Emőke Baráth possède des graves bien assis et un medium lumineux, même si certains aigus se préparent avec un léger élan. Elle émeut profondément dans Vidit suum dulcem natum, murmuré et ralenti comme si la vie quittait peu à peu le corps de l’enfant. Elle se montre bouleversante dans Quis est homo, où elle transmet la détresse d’une mère transpercée par la souffrance. Dans les duos, elle tend à légèrement dominer, mais l’entente vocale demeure solide et fondue, particulièrement dans O quam tristis et Quis est homo, où la correspondance des phrasés révèle une véritable pensée commune.
Carlo Vistoli, plus intériorisé, privilégie la piété à l’effet — un choix intéressant malgré quelques options discutables, telle une cadence conclue par une note grave malaisée et superflue.
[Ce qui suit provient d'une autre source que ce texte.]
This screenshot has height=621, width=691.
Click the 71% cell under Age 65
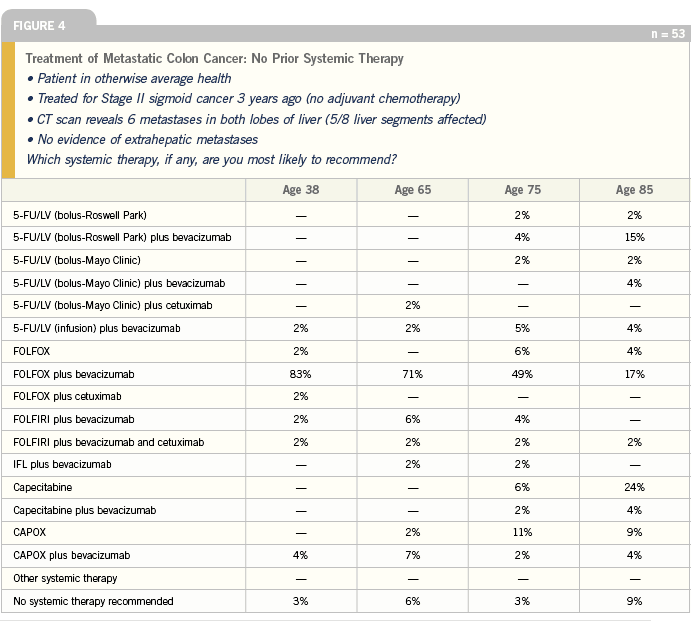click(413, 374)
Son Quae maerebat, surprend par son approche scandée avec un petit décalage rythmique en fin de phrase qui crée un effet rhétorique subtil. En revanche, on pourrait s'étonner que les trilles aient été éludées. Son Fac, ut portem Christi mortem prend un relief solennel et passionné.
Dans Quando corpus, les deux solistes murmurent la ligne avec une délicatesse presque immatérielle : moment suspendu, poétique, idéalement soutenu par un orchestre en apesanteur.
À noter que les deux chanteurs ajoutent çà et là quelques variations ou petites cadences, toujours bienvenues et stylistiquement soignées. On regrette en revanche la coupure avant l’Amen, qui déclenche des applaudissements malvenus en pleine tension émotionnelle.
La direction d’Emmanuelle Haïm reste d’une fiabilité exemplaire : geste souple, transparence polyphonique, refus de l’emphase. Une lecture sincère et raffinée, peut-être trop sage dans certains passages où l’on attendrait davantage de brûlure. Mais la cohésion de l’ensemble, la qualité des solistes et la tenue stylistique remportent l’adhésion d’un public manifestement conquis.
Trouver des bis après un Stabat Mater relève souvent du casse-tête, mais Emmanuelle Haïm fait le choix idéal : deux pages haendéliennes en parfaite résonance spirituelle. Le duo Dolci chiodi de La Resurrezione offre une tendresse immédiate, presque palpée. Puis vient le rarissime Who calls my parting soul d’Esther, un joyau d’à peine deux minutes, d’une beauté étale. Les deux numéros, transcendés par les solistes, achèvent la soirée sur un souffle d’émotion pure. Difficile de ne pas se souvenir, à cet instant, de la superbe Resurrezione dirigée ici même en 2019 par ce même ensemble, avec notamment une Kate Royal alors absolument souveraine.